Altered synaptic protein composition in cultured neurons with shRNA-mediated NEXMIF knock-down. A, Representative images of immunohistochemistry for GluA1 and PSD-95 at DIV 15 in rat hippocampal cultures after infection with scrambled (SCR shRNA) or NEXMIF shRNA at DIV0. Scale bars, 15 μm (full picture); 5 μm (enlarged area). B, C, Quantification of GluA1 immunostaining in hippocampal neurons showing a decrease in puncta density and puncta intensity. D, E, Quantification of PSD-95 immunostaining in hippocampal neurons showing a decrease in PSD-95 density with no significant change in PSD-95 intensity. F, G, Quantification of GluA1 immunostaining in cortical neurons showing a decrease in puncta density and intensity from shRNA mediated NEXMIF knock-down.

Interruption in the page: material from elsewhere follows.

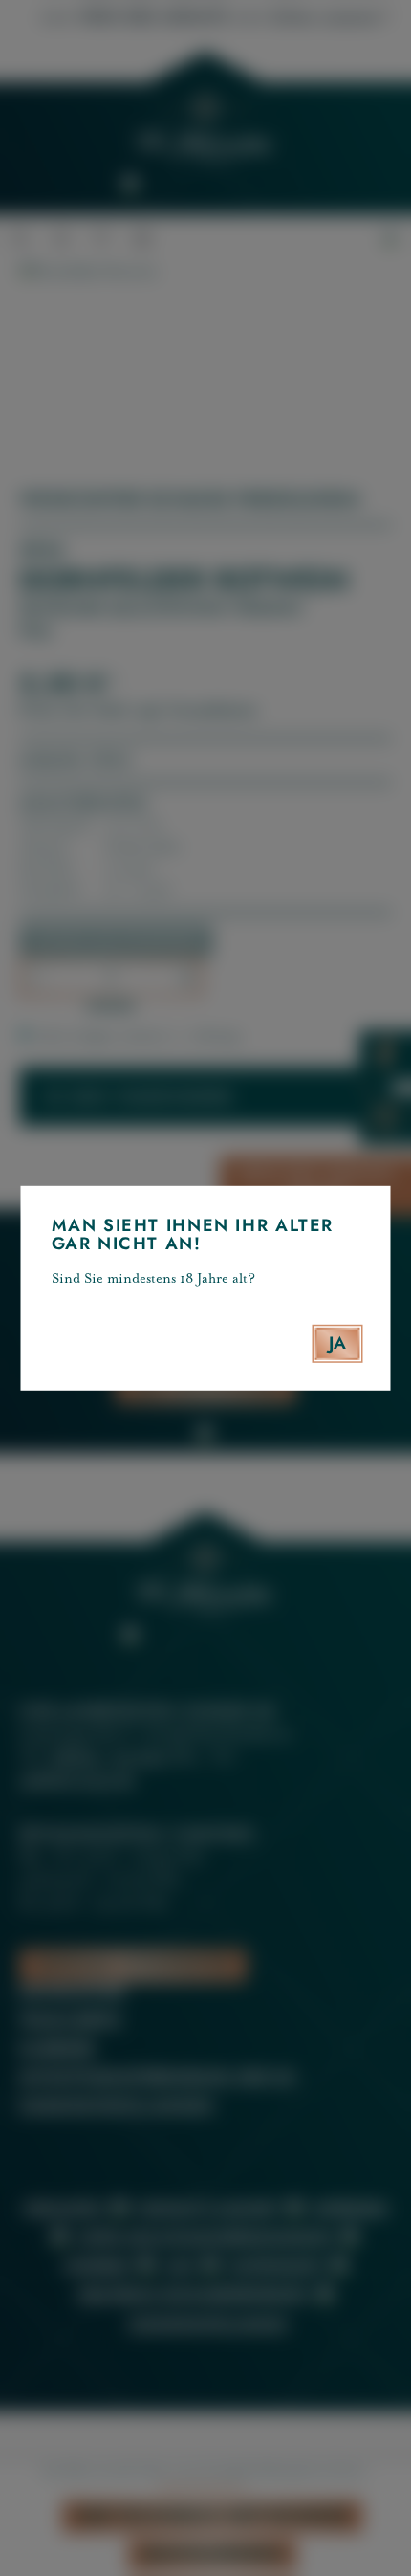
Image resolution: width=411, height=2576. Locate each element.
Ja (338, 1343)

H, I, Quantification of PSD-95 immunostaining in cortical neurons showing a decrease in puncta density and intensity from shRNA mediated NEXMIF knock-down (n = 10 cells). J, Glutamatergic synapses were identified from colocalized VGluT1 and PSD95 puncta florescent signals. K, Quantification showing that shRNA-mediated NEXMIF knock-down resulted in a decrease in glutamatergic synapse density. L, GABAergic synapses were identified from colocalized VGAT and gephyrin puncta florescent signals. M, Quantification showing shRNA mediated NEXMIF knock-down resulted in a decrease in GABAergic synapse density. Examples of colocalization are marked by arrows (n = 15 cells). Data are represented as average ±SEM. *p < 0.05; ***p < 0.001. ns, Not significant.

Figure 10.

Loss of NEXMIF results in altered synaptic transmission. A, mEPSC recordings from rat hippocampal neurons after infection with lentiviral scrambled (SCR shRNA) or NEXMIF shRNA, together with GFP. B, C, Quantification of mEPSC recordings showing a significant decrease in frequency and amplitude. D, E, Cumulative probability plots of mEPSCs showing a leftward shift in amplitude and a rightward shift in interevent interval for NEXMIF shRNA treated neurons. F, Representative traces from recordings performed in acute hippocampal slices from NEXMIF KO and WT mice to measure the paired-pulse ratio using an interstimulus interval of 25, 50, 100, 200, and 400 ms. G, Quantification of the paired-pulse ratio from recordings shown in I showed a significant increase in KO animals compared with WT controls (n = 10–11). H, Input/output curves from acute hippocampal slices from KO and WT hippocampal brain slices. Five stimulus intensities were chosen to elicit field excitatory postsynaptic responses. I, Quantification of the input/output curves showed that KO mice had a reduction in basal synaptic transmission compared with WT controls (n = 8–10). Data are represented as average ± SEM. *p < 0.05; **p < 0.01; ***p < 0.001; ****p < 0.0001.